The providential course of history is represented in the Divine Comedy, as it is in the Aeneid, by the trajectory of the sun from east to west. Once it is established that this is the linear course of history, then the proud man who, in his excess, would outstrip history, or grace, dies a shipwreck, even if enfolded in the arms of Penelope (p.145).

- So that’s it? The journey is the poem. And the goal is for the pilgrim to become a poet? And by the sound of it, a poet with humility. It appears that Dante gave us Ulysses as a point in time, in all of our lives, the point in time when we follow excess, pride – fame – fortune – and the pursuit of knowledge. All of it like Faust. So beware of such a path. And what about love? Amore. Love of a woman?

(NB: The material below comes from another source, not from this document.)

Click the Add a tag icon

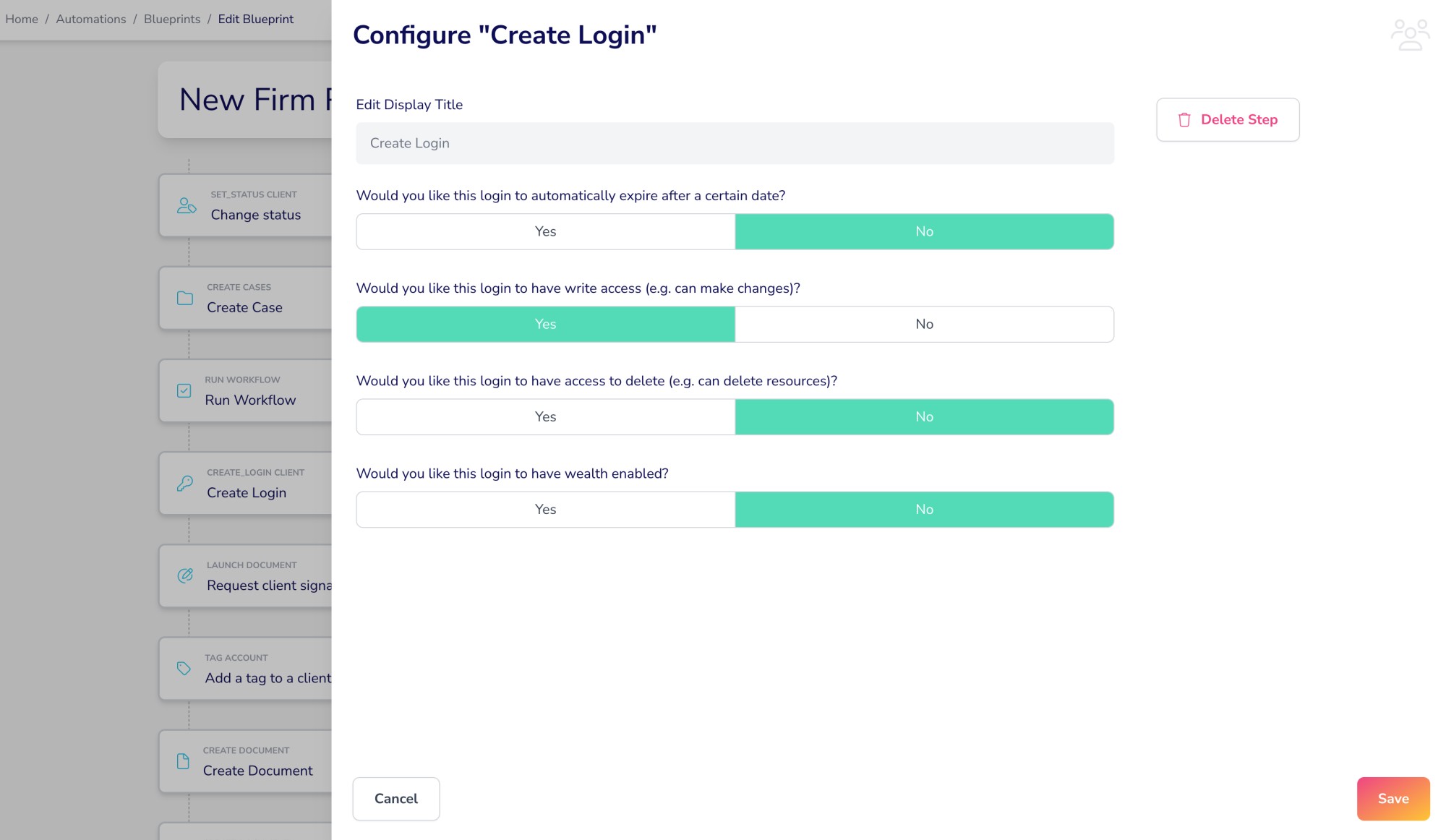[x=184, y=668]

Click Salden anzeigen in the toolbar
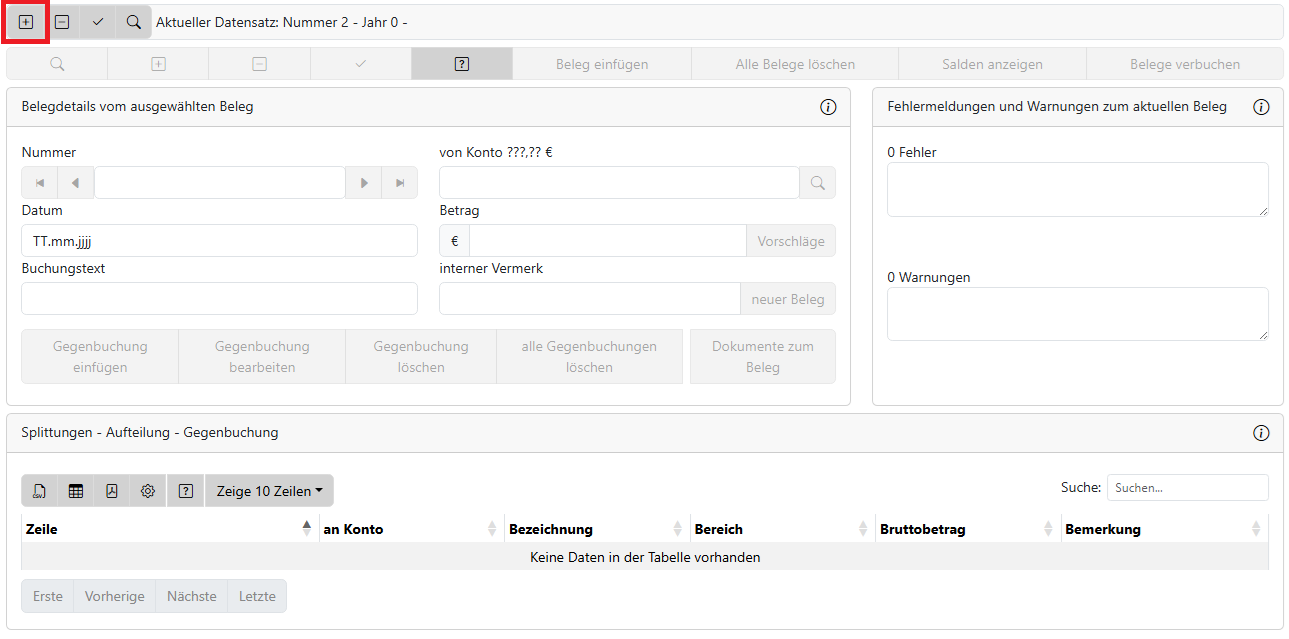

Well, it looks like desire was bad news too. Look at Paolo and Francesca. Rising too high like Icarus and then the fall. But if one accepts humility, and a descent through human disgrace, and fallen, then and only then, can one see and experience a new beginning, with humble grace. Then the pilgrim and the poet will become one, as Frecerro said, ‘the circle is squared’ and he even says that Dante might think of himself as the ‘new Jason – returning with the Golden Fleece of his vision and of the poem that we read’ –

Okay, fine. I get it. Dante is like this wet blanket on human desires and reason. The only path is toward the supernatural level of happiness, toward God above. That’s the Golden Fleece. But where is Beatrice? What’s the deal with her? It’s like Dante transformed her into something else as well. Is she the sun? Is she the moon? Is she all of the stars? A celestial rose? Heaven itself? It’d almost Freudian. Repress the lust and channel that libidinous energy into art. No, better yet, a socially approved idolatry.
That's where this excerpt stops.